Of moles and men: A memoir about the virtue of letting nature alone
Marc Hamer probes the essence of nature, solitude, and the accommodations we make between deeply held beliefs and our everyday behavior.
Courtesy of Greystone Books
Perhaps a better name for Marc Hamer’s book would have been “How Not to Catch a Mole,” since this slender memoir, in the tradition of Henry David Thoreau, argues for the virtue of letting stuff alone.
“I am tired,” Hamer declares, “of looking for hidden things; the things that matter are all there, just to be had, lying on the surface.”
Hamer, who worked around his home in Wales for many years as a professional mole catcher, came to his job by a route as circuitous as the tiny tunnels he’s probed in search of his quarry. After his mother died and his father essentially disowned him, the young Hamer became a vagrant. A life outdoors, while precarious, deepened his love of nature, eventually leading him to take up professional gardening. Hiring himself out as a mole catcher brought extra money to help support his wife and children as he settled down.
The work raised ethical quandaries, though. Catching moles for customers usually meant killing the creatures – something Hamer, a longtime vegetarian, was never crazy about. His clients typically wanted the moles gone because their subterranean burrows upset the manmade symmetry of gardens, fields and lawns, another point of departure from Hamer’s philosophy. He not only accepts but celebrates wild, unmanicured places. “No living thing is ever perfectly symmetrical,” he tells readers, “and imperfection is where beauty is found.”
Hamer, who retired from mole-catching at least partly because of these challenges, offers no grand defense to explain the contradiction of a live-and-let-live naturalist spending so much of his life as an exterminator.
“Things don’t seem to add up,” he says flatly of his career. “Life is rarely as neat and tidy as we would like. I prefer it that way. Reason is just one of the many important ways of experiencing the world.”
Although Hamer doesn’t directly make the comparison himself, his quietly drawn observations on the conflicts between his ideals and his life invite readers to reflect on similar dilemmas in their own conduct. If he admits to a lack of purity in his stewardship of nature, perhaps Hamer is not so different from those of us who, to cite but one example, profess earnest concern for climate change while driving gas-guzzlers and living in energy-inefficient homes.
Hamer fell into gardening and mole-catching, he suggests, because it offered a way to work alone, just like the moles who, except when mating, are loners. “The character of living things changes when they are in groups,” he writes. “I am disconnected from groups; I do not trust them.”

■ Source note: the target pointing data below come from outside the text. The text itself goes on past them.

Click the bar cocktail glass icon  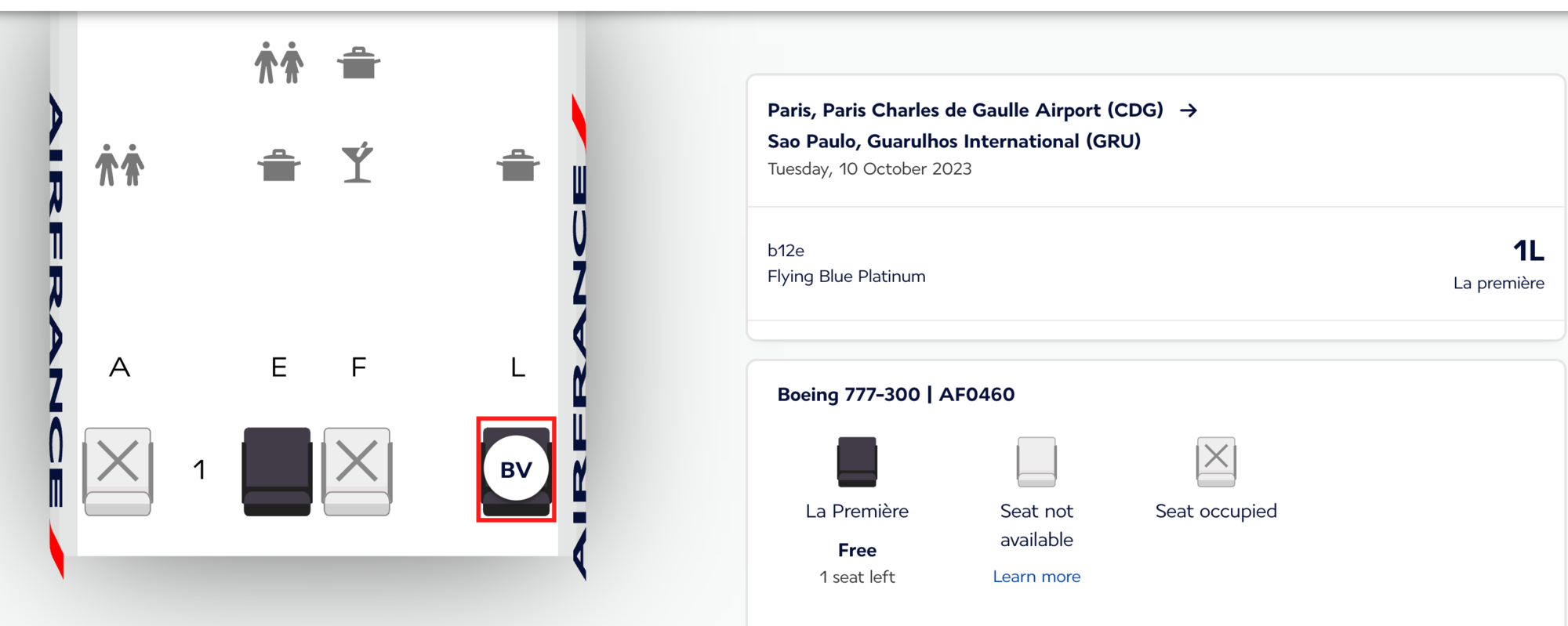358,162
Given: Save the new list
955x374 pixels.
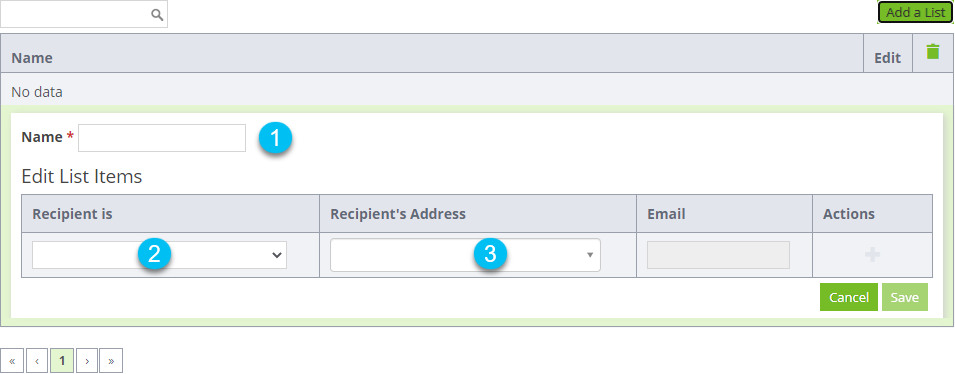Looking at the screenshot, I should coord(904,297).
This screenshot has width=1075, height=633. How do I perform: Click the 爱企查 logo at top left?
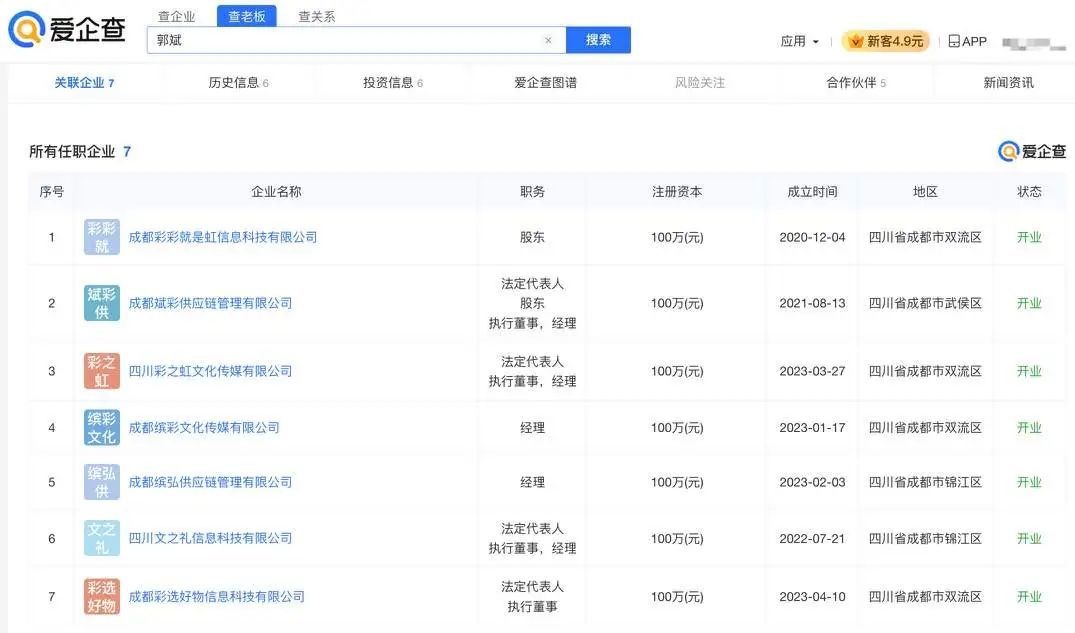click(x=67, y=29)
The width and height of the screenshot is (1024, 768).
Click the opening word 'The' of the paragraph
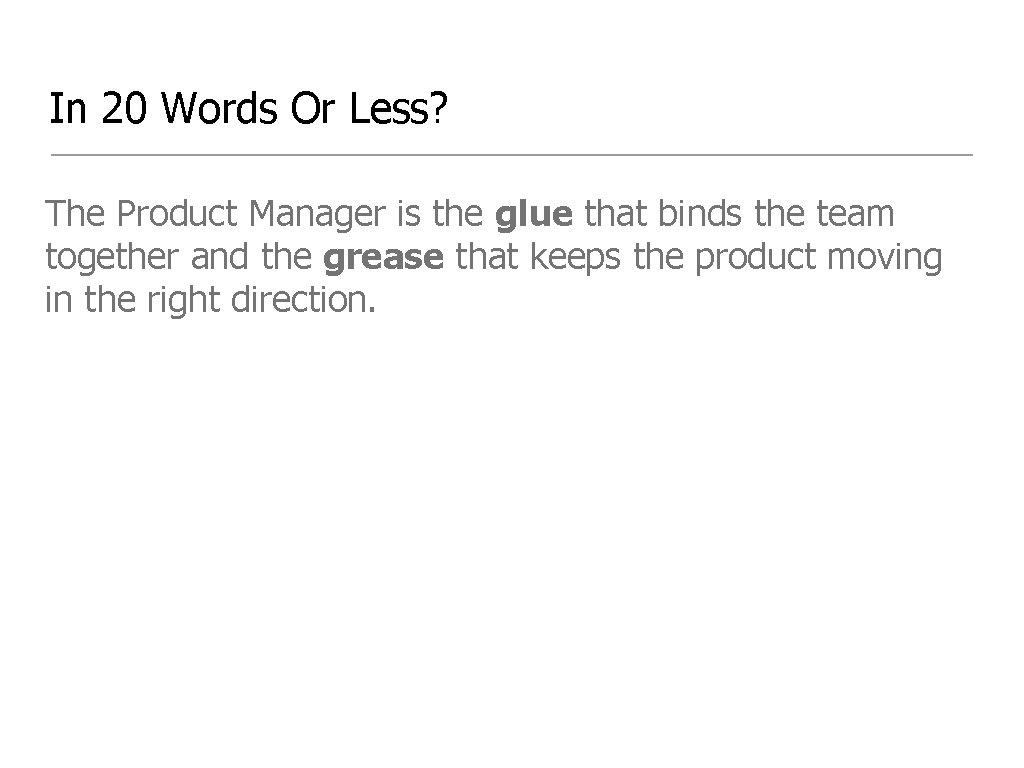(x=75, y=214)
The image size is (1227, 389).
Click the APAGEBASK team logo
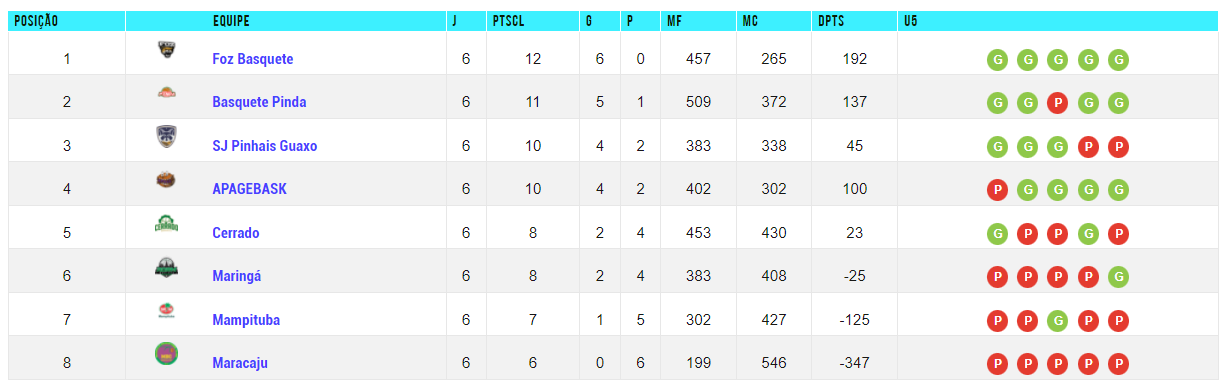click(167, 180)
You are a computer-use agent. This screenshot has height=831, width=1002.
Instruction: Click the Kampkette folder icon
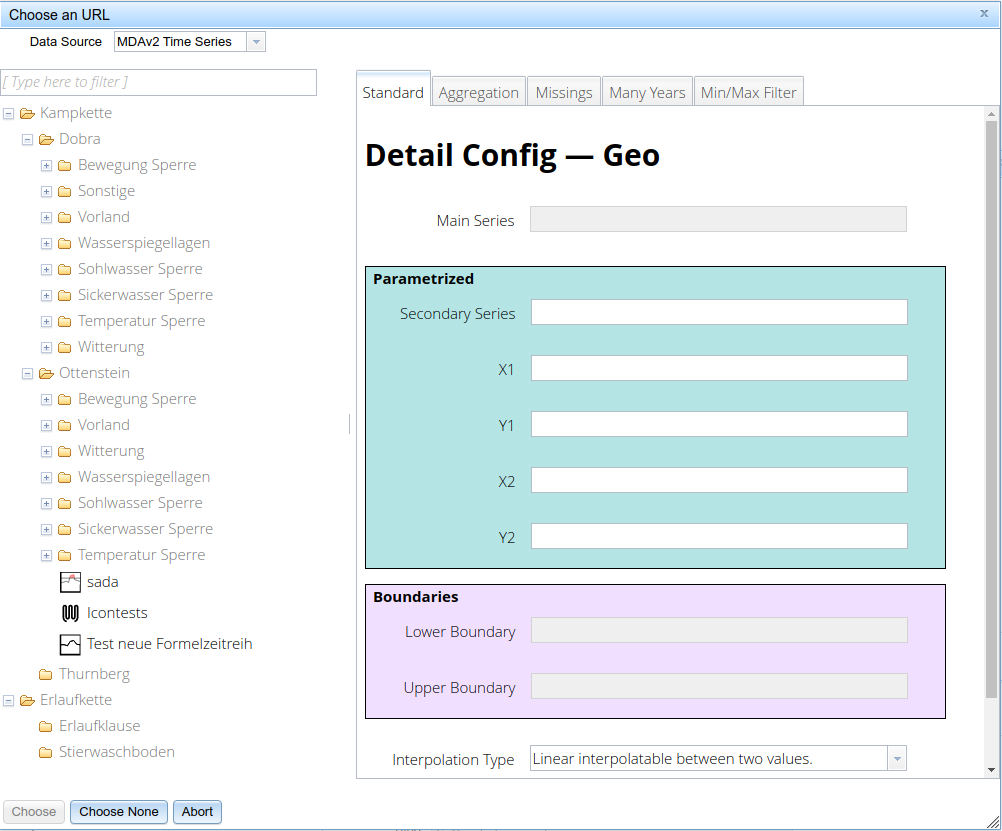28,113
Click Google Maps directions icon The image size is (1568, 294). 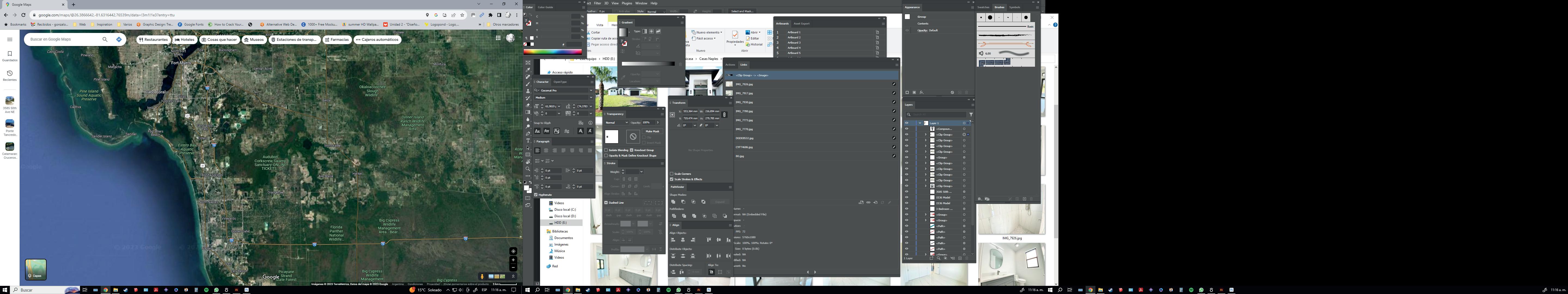point(119,39)
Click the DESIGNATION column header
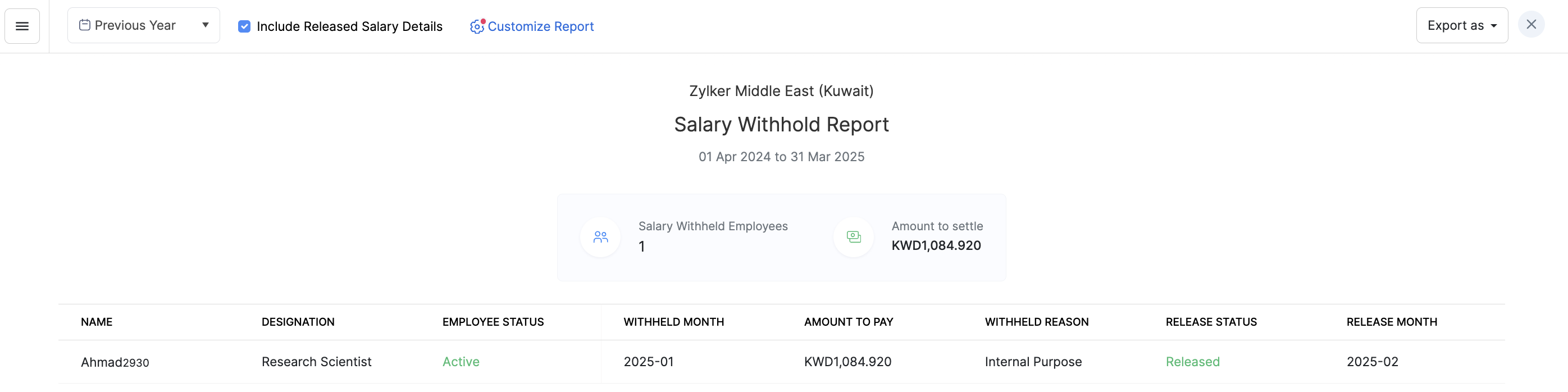 click(x=298, y=322)
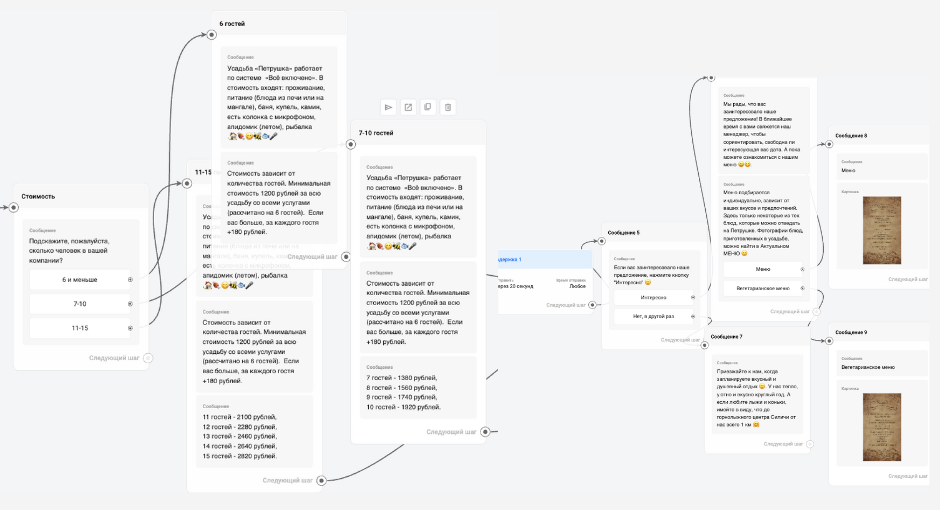Click the input connector of the Сообщение 8 block
This screenshot has height=510, width=940.
[x=829, y=145]
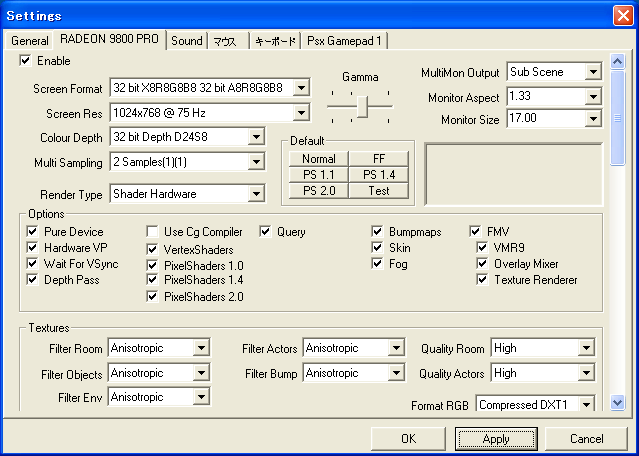Open the Screen Res dropdown
Image resolution: width=639 pixels, height=456 pixels.
tap(301, 112)
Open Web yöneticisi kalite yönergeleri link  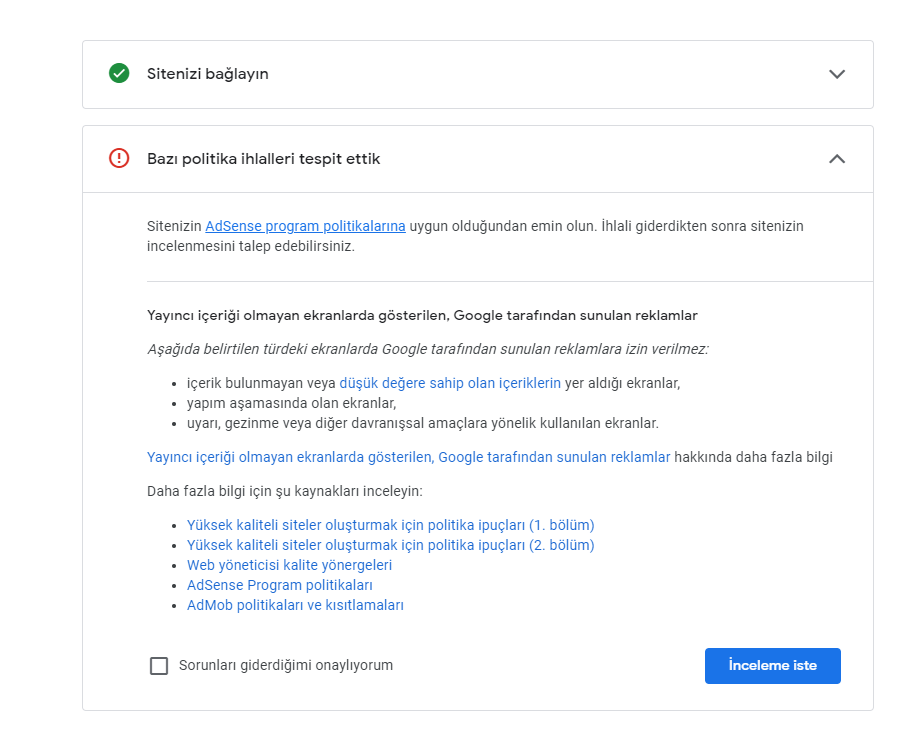[x=289, y=565]
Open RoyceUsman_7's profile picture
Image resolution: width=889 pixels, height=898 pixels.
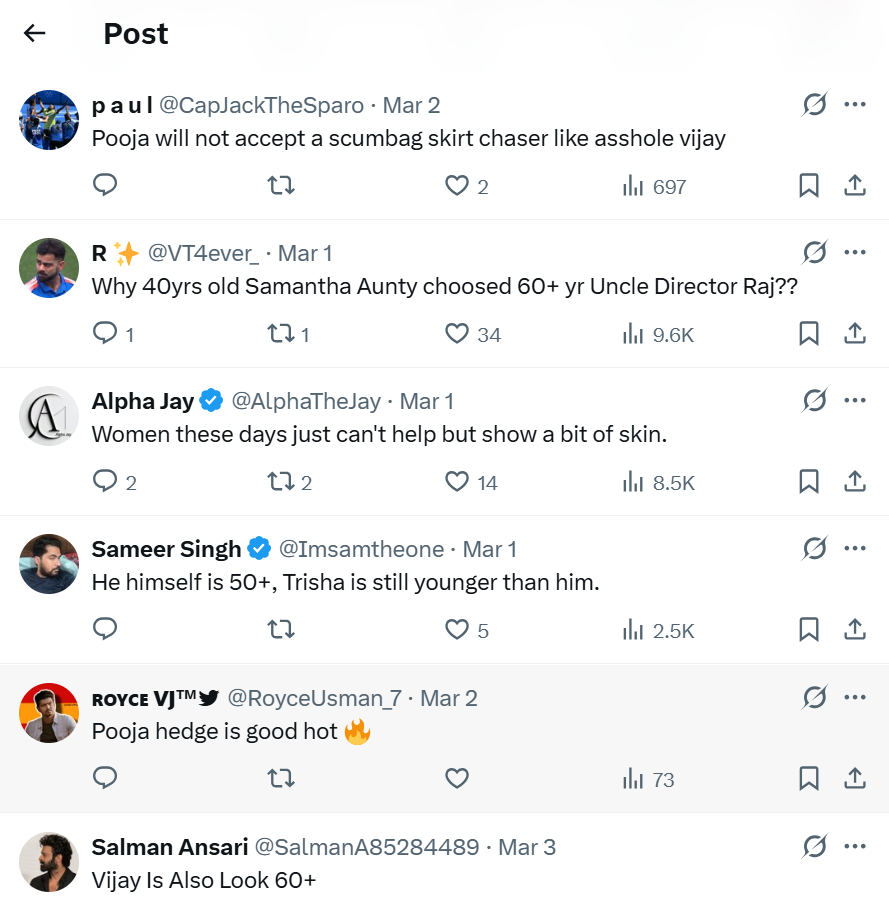point(49,713)
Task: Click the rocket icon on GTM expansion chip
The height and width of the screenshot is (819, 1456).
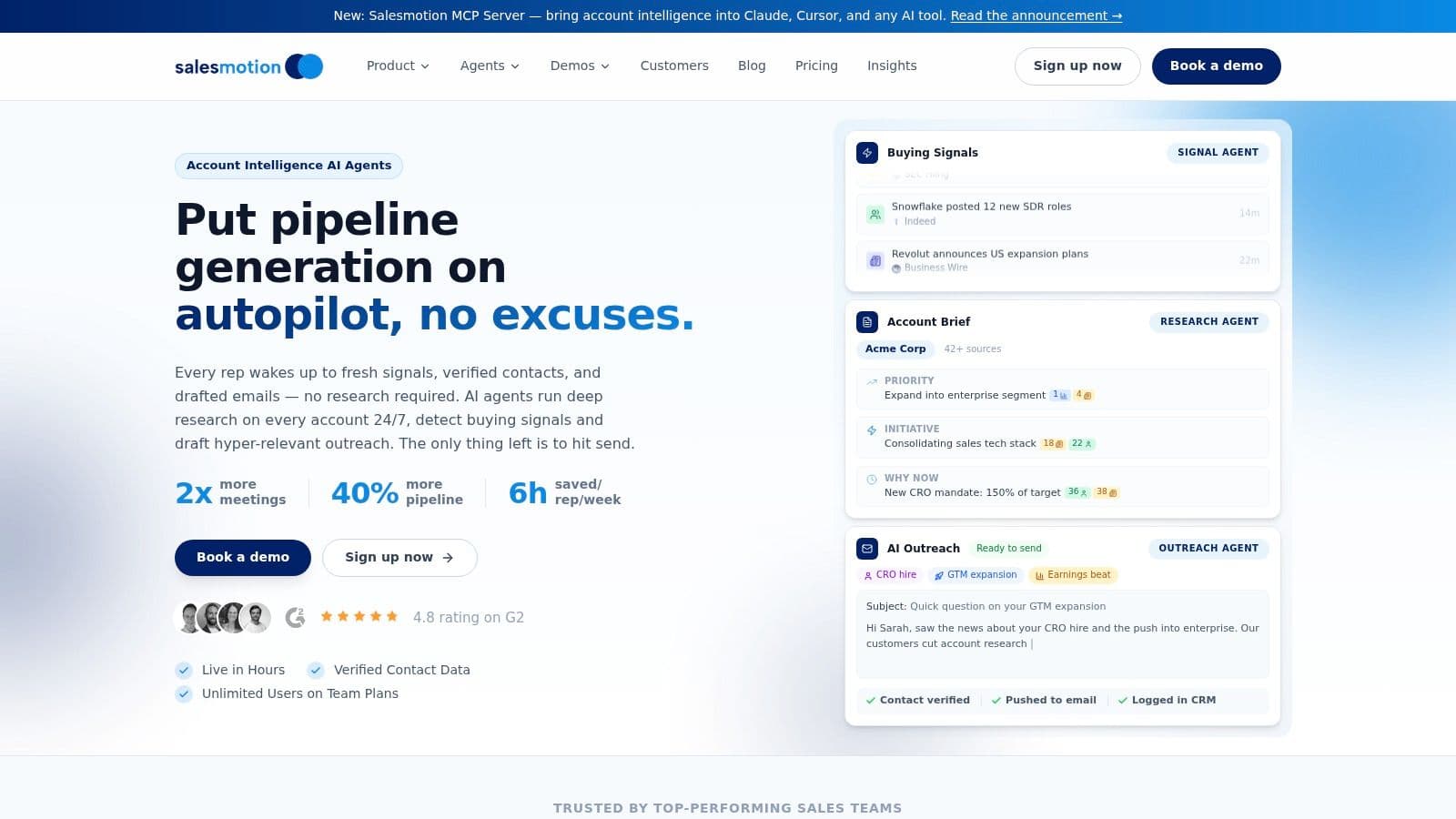Action: 940,575
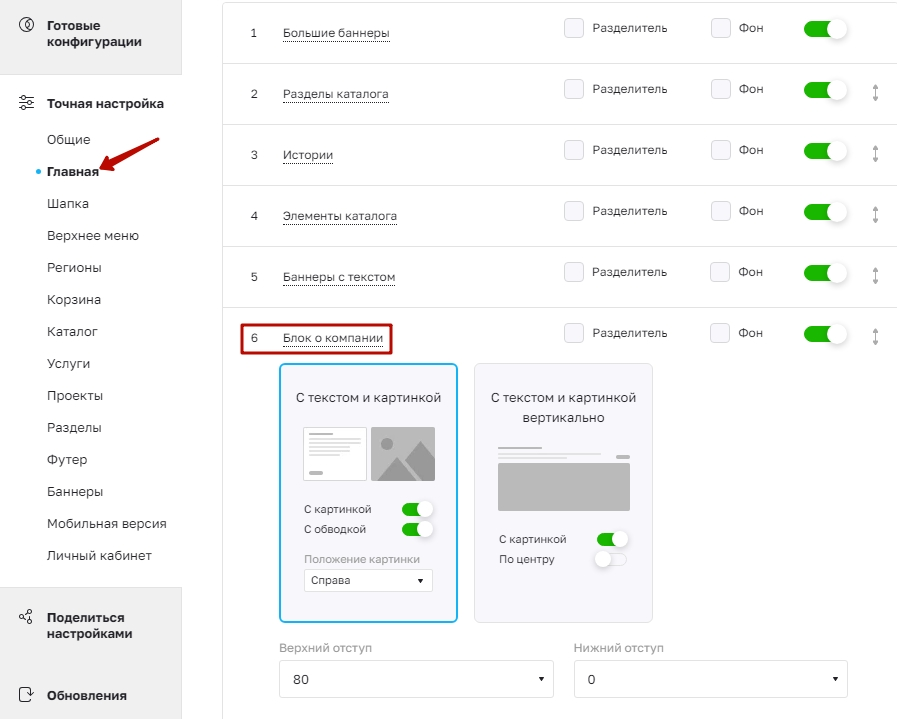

It’s a sobering thought from a man who also writes with affection about his wife and children, though he obviously carries the scars of his troubled beginnings. As memoirs of anguished family origins go, though, Hamer’s book is strikingly reticent. He mentions the pain of his early years glancingly, and with a general sense of magnanimity. In one of the memoir’s most affecting passages, Hamer recalls a night on the road in rural Wales when he wrapped himself in a tarpaulin and weathered a torrential rain. “It is simple, and perhaps obvious, that it was almost unbearably beautiful and equally unbearably lonely,” he notes. “That night left me with the understanding that these two feelings do not conflict with each other.”
As with a number of other naturalist solitaries – Thoreau, Henry Beston, Annie Dillard – Hamer’s reflections can resonate with a runic sensibility. Like many a writer conditioned by solitude, he’s not in the habit of chatty elaboration in formulating an argument. His sentences sometimes sound like those of a desert mystic:
“I feel a sense of equality ... with the crow and the toad and the hawthorn, with the rain and wind,” he writes. “I am them and they are me. ... I am just another animal, another tree, another wild flower in the meadow among billions of others. ... There is something deeply magnificent in being just ordinary.”
Hamer includes some of his poems between chapters. He’s a much better prose writer than a poet, and the poems add little to the mix. His prose, deeply musical and lush with imagery, already offers the reader a kind of poetry by another name.
The dreamy lyricism of “How to Catch a Mole” recalls the memoirs of Laurie Lee, another wanderer through the British countryside who affirmed that life’s most vital moments often unfold in open spaces.
“Molecatching has been a life that has brought me closer to the nature of my own existence, and what it means,” Hamer writes. “It has allowed me to treat the wild outside as a precious home, instead of something one is cast out into.”